Method of producing a metal or metal oxide nanoparticle

Abstract

The invention provides a method of producing a metal or metal oxide nanoparticle comprising mixing a metal salt, a metal chelating agent, a whey protein and a reducing saccharide in a solvent; heating and evaporating the solvent from said mixture to form a gel, thereby forming metal or metal oxide nanoparticles within the gel.

Claims

1. A method of producing a metal oxide or metal nanoparticle comprising mixing a metal salt, a metal chelating agent and a whey protein or whey polypeptide in a solvent; heating and evaporating solvent from said mixture to form a gel, thereby forming metal oxide or metal nanoparticles within the gel.

2. The method of claim 1, wherein the whey protein is selected from α-lactalbumin, β-lactoglobulin, serum albumin and immunoglobulins, preferably a lactalbumin; and/or the whey polypeptide is selected from hydrolysates of α-lactalbumin, β-lactoglobulin, serum albumin and immunoglobulins comprising polypeptides with at least 1 kDa.

3. The method of claim 1, further comprising mixing a reducing saccharide with the metal salt, preferably wherein the reducing saccharide is a monosaccharide or disaccharide, preferably lactose.

4. A method of producing a metal or metal oxide nanoparticle comprising mixing a metal salt, a metal chelating agent and whey in a solvent; heating and evaporating solvent from said mixture to form a gel, thereby forming metal or metal oxide nanoparticles within the gel.

5. The method of claim 1, further comprising removal of the gel, preferably by calcination.

6. The method of claim 1, further comprising a reductase enzyme, preferably a reductase enzyme is from whey.

7. The method of claim 1, wherein the chelating agent is a 2-4 valent carboxylic acid, preferably citric acid.

8. The method of claim 1, wherein the metal oxide is of formula MeO, with Me being a metal.

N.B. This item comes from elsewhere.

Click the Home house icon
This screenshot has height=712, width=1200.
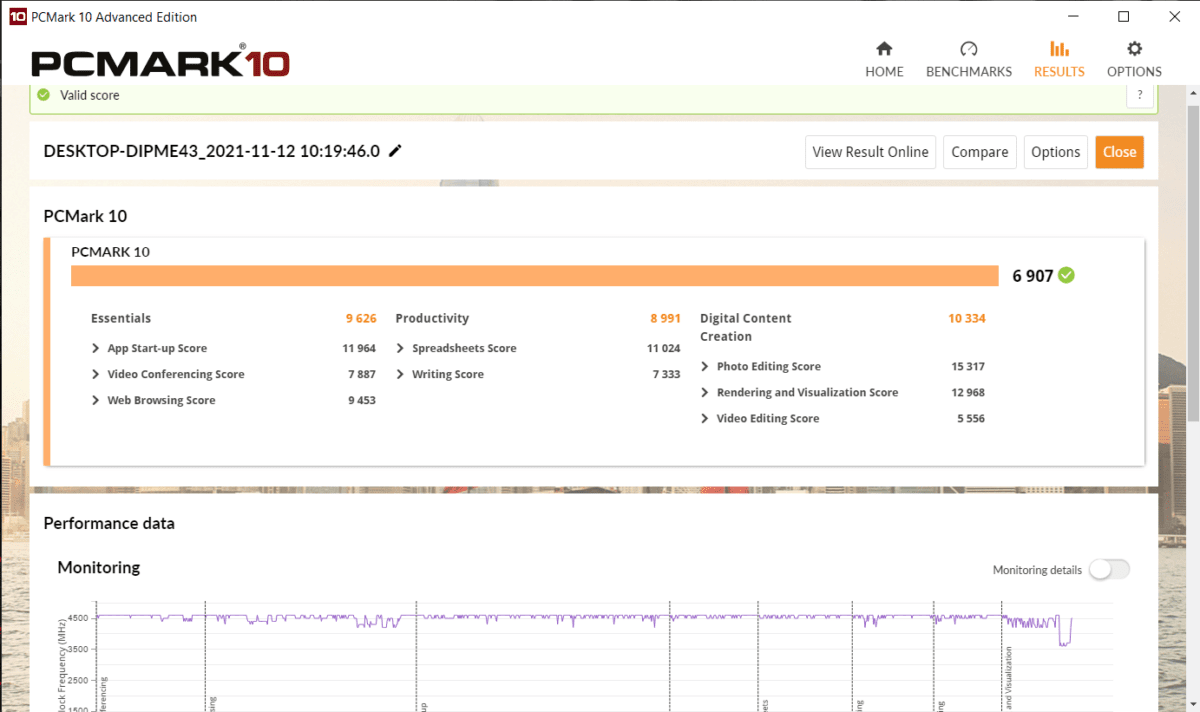click(x=884, y=50)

9. The method of claim 1, wherein the metal is zinc.

10. The method of claim 1, wherein the metal oxide is selected from TiO.sub.2, Co.sub.3O.sub.4, Fe.sub.2O.sub.3, Fe.sub.3O.sub.4, CeO.sub.2, Ce.sub.2O.sub.3, LiCoO.sub.2, LiMn.sub.2O.sub.4, Li.sub.2Ti.sub.3O.

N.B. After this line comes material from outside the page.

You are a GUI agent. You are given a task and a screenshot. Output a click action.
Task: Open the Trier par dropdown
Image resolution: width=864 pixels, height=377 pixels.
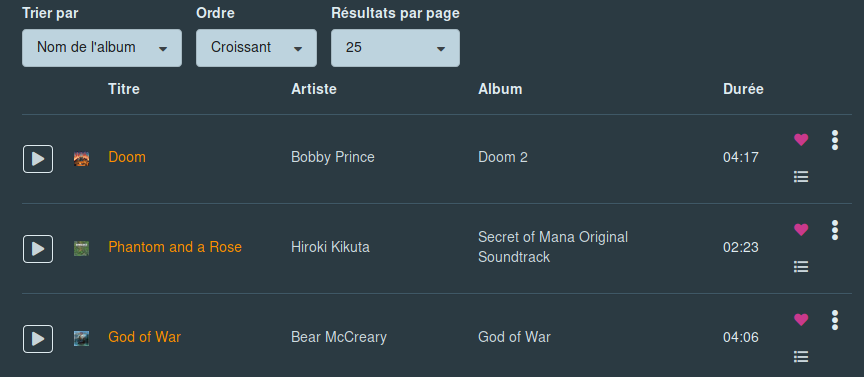tap(102, 48)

11. The method of claim 1, any one of claims 1 to 10, wherein the metal salt is water soluble, preferably is a metal chloride or nitrate.

12. A composition comprising a plurality of metal oxide or metal nanoparticles, wherein the nanoparticles have an average size of up to 200 nm in the longest dimension; and wherein less than 0.1% of the nanoparticles deviate in their size by more than 50% from the average size; and/or wherein the nanoparticles comprise 0.2 to 1 mol-% Ca and 0.5 to 4 mol-% K.

13. The composition of claim 12, wherein the average diameter is 15 nm or less, preferably 2 nm to 10 nm.

14. The composition of claim 12, wherein the nanoparticles comprise an organic compound selected from whey pyrolysis products on their surface, preferably wherein the whey pyrolysis products comprise an alkylnitrile, benzyl nitrile, a phenol, a benzenealkyl nitrile, toluene, furfural, 2,5-dimethyl, furan, levoglucosenone, levoglucosan, 3,methyl-pentanoic acid, 5-methyl-2-furancarboxaldehyde, acetamide, picolinamide, 3-pyridinol, indole, thiol groups, sulfur groups.

15. The composition of claim 12, wherein the nanoparticles are grey according to colour code (Hex code) #eeeeee or darker or according to RGB(238, 238, 238) or darker or according to RAL 9003 or darker.

16. The composition of claim 12, obtainable by a method of claim 1.

Description

FIGURES

[0050] FIG. 1 shows a Transmission electronic microscopy (TEM) image of many inventive zinc oxide nanoparticles having a homogenous size of about 20 nm. The nanoparticles were produced by calcination at 600° C. for 1 h. 100 nm scale bar.

[0051] FIG. 2 shows TEM images of zinc oxide nanoparticles having a size of about 20 (left) or 50 nm (right). 20 nm scale bar.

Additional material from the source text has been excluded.